背後から聞こえた声に振り向くと、朝宮涼香が笑みを浮かべて立っていた。


「ああ、ほんとに良かった。涼香、ありがとうな。票を集めてくれたのも、権田山をうまくおだててくれたのも、全部助かったよ」


「ホント感謝してほしいわ。権田山権蔵をおだてるなんて、罰ゲームでしかないんだから。他の女子なんて、私が『お願い』って言ったら、目そらして逃げるんだよ?」


「罰ゲームか、ハハハ」


たけるが笑うと、涼香は少しムスッとした顔で言った。


「笑いごとじゃないっての。
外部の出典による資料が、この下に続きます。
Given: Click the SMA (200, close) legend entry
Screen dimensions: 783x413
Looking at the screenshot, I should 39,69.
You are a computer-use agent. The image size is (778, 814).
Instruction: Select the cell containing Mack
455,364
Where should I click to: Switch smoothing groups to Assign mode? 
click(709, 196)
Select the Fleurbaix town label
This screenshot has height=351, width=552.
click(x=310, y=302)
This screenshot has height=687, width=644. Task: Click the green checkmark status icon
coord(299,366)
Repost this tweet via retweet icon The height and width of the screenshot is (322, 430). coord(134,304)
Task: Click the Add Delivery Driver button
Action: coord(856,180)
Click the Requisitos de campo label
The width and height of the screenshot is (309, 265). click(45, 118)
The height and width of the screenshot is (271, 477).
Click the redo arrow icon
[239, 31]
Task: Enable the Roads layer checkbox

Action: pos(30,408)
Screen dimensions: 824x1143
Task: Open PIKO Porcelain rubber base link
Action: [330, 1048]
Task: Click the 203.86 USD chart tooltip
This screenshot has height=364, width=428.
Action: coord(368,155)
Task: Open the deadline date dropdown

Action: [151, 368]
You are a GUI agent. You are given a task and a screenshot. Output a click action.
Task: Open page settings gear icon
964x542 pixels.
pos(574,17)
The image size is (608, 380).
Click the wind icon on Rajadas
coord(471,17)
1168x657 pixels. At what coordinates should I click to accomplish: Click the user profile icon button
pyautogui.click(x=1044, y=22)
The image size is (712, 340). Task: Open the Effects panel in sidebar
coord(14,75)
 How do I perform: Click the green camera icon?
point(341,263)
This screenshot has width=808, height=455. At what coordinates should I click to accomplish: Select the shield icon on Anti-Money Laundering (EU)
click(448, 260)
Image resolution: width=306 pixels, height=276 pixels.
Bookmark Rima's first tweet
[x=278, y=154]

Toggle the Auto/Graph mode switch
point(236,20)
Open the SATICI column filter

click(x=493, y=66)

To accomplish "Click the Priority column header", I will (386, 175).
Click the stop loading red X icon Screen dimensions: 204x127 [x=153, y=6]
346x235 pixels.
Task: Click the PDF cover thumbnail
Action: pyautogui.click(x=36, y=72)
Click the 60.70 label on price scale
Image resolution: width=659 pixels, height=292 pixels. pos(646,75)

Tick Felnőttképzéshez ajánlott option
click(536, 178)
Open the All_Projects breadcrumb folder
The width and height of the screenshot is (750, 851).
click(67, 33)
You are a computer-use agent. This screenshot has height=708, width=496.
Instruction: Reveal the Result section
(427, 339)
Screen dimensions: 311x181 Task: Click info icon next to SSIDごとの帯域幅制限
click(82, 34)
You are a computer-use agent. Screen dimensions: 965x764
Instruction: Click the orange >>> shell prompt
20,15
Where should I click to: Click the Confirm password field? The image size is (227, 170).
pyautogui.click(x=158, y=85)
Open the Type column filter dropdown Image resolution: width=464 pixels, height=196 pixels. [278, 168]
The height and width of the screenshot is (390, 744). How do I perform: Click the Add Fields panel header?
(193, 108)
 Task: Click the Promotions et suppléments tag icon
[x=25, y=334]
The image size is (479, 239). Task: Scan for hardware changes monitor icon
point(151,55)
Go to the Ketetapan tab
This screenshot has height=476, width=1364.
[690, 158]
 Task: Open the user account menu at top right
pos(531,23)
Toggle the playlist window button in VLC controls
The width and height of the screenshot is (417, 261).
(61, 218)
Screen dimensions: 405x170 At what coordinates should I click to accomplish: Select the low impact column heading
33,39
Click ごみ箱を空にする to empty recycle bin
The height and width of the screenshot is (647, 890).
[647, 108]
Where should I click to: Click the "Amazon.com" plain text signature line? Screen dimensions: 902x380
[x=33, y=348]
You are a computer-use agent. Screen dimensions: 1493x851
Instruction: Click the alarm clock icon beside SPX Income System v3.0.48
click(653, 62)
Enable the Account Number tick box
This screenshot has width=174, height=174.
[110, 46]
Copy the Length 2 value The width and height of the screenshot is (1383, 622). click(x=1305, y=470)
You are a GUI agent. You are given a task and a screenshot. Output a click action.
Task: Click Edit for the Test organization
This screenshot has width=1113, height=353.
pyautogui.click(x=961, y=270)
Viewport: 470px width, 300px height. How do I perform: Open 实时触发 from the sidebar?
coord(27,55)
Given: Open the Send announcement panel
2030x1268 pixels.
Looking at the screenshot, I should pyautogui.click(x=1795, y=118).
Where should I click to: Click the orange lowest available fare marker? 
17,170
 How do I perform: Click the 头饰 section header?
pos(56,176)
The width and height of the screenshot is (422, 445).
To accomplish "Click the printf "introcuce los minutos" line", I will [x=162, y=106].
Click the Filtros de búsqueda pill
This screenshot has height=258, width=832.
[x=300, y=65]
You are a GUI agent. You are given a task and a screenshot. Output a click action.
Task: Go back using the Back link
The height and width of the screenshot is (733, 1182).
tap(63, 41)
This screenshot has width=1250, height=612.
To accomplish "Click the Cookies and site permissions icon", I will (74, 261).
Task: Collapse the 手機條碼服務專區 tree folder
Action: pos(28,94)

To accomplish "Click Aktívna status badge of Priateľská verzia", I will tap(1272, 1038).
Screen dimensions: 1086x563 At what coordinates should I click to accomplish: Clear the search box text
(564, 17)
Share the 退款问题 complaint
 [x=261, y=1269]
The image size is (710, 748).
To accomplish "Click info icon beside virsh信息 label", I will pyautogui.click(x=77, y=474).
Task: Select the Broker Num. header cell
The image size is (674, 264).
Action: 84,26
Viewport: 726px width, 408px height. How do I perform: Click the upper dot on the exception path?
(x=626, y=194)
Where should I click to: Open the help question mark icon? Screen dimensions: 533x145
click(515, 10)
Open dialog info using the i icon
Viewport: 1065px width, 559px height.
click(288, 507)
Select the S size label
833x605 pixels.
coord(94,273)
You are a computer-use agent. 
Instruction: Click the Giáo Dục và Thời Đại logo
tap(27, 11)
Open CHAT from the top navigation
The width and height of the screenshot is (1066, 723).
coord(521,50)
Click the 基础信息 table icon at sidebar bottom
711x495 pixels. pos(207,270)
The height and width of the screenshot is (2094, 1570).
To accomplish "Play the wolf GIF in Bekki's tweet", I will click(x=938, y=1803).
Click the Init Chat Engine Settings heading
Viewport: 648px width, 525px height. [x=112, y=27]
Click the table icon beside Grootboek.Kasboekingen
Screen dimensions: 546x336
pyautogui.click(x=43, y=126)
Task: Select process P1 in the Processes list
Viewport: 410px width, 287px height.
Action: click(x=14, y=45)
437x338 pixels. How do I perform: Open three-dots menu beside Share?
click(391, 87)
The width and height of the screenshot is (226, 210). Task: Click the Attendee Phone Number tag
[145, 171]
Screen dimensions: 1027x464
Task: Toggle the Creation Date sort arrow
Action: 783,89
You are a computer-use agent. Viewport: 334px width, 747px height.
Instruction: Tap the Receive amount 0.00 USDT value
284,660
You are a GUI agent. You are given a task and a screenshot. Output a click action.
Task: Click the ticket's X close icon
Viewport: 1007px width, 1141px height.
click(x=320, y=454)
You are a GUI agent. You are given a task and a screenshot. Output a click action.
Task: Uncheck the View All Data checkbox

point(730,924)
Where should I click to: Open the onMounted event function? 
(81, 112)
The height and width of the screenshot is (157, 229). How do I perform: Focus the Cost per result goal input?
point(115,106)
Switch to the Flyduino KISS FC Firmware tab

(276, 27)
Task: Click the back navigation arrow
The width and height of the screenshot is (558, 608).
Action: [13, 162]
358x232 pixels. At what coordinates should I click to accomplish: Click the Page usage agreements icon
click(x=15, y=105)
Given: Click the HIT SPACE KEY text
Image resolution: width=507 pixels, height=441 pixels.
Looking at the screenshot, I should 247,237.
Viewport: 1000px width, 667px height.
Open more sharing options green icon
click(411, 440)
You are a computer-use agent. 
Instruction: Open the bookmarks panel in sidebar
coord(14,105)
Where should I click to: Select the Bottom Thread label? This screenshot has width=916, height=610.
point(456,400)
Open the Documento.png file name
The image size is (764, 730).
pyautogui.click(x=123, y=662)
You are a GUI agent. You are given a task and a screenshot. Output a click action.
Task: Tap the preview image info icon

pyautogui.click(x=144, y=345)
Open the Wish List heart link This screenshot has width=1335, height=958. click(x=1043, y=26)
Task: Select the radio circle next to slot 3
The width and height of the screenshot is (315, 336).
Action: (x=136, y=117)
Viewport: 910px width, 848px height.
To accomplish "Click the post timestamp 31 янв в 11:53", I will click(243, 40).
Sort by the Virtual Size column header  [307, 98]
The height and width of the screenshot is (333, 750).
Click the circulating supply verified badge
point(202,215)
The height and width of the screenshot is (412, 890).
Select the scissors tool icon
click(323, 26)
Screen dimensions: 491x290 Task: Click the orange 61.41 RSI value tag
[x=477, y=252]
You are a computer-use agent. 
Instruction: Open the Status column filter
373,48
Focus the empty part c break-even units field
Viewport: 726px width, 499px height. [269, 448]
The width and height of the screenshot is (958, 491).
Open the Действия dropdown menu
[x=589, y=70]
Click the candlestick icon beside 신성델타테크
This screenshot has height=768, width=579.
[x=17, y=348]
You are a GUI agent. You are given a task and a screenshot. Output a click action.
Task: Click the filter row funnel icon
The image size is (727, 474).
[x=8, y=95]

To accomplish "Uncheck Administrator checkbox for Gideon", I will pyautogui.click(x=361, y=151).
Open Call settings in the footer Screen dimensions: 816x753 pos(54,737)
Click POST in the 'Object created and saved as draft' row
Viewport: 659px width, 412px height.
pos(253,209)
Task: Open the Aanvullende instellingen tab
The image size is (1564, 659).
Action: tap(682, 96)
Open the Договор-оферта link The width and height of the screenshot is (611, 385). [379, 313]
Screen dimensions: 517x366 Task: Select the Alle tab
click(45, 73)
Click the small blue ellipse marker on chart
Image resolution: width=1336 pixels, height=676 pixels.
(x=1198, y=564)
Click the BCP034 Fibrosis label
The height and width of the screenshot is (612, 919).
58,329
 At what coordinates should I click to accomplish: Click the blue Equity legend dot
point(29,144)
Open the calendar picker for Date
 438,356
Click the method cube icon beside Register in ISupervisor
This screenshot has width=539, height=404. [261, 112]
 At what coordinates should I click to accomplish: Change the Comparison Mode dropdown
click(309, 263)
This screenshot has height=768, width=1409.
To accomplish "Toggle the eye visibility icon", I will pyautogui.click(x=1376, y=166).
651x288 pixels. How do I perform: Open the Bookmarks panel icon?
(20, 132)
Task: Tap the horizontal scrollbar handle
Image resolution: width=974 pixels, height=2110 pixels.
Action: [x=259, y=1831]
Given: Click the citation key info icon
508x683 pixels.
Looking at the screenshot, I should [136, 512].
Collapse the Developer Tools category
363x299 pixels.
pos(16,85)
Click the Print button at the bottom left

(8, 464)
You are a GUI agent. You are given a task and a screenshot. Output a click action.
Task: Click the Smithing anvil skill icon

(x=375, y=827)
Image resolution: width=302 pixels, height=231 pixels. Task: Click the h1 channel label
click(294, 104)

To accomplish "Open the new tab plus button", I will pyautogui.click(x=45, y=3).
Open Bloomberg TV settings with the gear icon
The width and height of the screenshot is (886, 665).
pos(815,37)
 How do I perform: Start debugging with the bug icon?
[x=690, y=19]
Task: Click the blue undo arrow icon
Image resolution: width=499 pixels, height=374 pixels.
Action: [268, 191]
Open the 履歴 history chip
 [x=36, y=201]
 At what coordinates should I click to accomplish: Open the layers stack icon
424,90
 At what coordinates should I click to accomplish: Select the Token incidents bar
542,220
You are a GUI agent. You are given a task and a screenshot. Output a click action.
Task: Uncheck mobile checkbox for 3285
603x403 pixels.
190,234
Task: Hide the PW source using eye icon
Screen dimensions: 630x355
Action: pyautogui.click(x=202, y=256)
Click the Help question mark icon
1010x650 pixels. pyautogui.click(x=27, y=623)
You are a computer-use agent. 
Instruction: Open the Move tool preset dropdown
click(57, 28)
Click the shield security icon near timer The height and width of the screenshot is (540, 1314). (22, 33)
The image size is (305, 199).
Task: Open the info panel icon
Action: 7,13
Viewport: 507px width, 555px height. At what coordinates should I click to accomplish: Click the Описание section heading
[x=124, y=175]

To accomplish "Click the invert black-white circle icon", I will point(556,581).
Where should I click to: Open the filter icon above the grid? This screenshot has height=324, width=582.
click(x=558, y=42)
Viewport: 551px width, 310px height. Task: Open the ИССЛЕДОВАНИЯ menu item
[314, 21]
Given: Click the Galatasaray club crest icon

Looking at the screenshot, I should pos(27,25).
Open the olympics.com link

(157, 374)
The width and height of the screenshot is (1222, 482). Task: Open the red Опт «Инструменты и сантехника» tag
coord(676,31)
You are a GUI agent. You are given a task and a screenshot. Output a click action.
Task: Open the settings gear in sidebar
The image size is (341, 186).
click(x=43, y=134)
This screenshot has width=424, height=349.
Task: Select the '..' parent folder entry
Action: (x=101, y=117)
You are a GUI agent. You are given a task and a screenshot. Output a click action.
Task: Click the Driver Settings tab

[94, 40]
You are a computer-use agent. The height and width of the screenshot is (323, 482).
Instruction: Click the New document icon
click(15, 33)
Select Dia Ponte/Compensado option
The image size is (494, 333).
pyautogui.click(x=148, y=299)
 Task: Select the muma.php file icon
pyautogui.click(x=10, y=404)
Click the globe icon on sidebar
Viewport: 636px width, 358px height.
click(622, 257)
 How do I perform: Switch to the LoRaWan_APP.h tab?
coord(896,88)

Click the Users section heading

ホント1ヶ月分のデザートじゃなくて2ヶ月分にすれば良かったわ」


「2ヶ月分はきつすぎるよ……でも、本当に感謝してる」


「ま、わかってくれたらいいのよ」


そう言って、涼香はたけるの横に並んでフィールドを見つめた。


そのときだった。


「うおぉぉぉっ!」



叫び声とともに権田山権蔵が、一直線にボールを追い、思い切り右足を振り抜いた。


――ズドンッ!


鋭いシュートが、ゴールの左隅に突き刺さる。


「ゴーーール!!」


「やるじゃん権田山!」


「マジで決めたよ!」


歓声が上がる中、権蔵は照れたように小さくガッツポーズを決め、胸を張って自陣に戻っていった。


「まじか、あいつあんなうまかったっけ?」

たけるは大きく目を開け驚いた。


「人はおだてられると成長するみたいね」


対して涼香はふっと笑った。


ピィーーーッ!


ホイッスルが鳴り、選手が交代になる。


「次、たけるたちの番だよ!」


「おう!」


たけるは軽く肩を回しながら、コートへと駆け出した。

青空の下、白いシャツが風にはためいていた。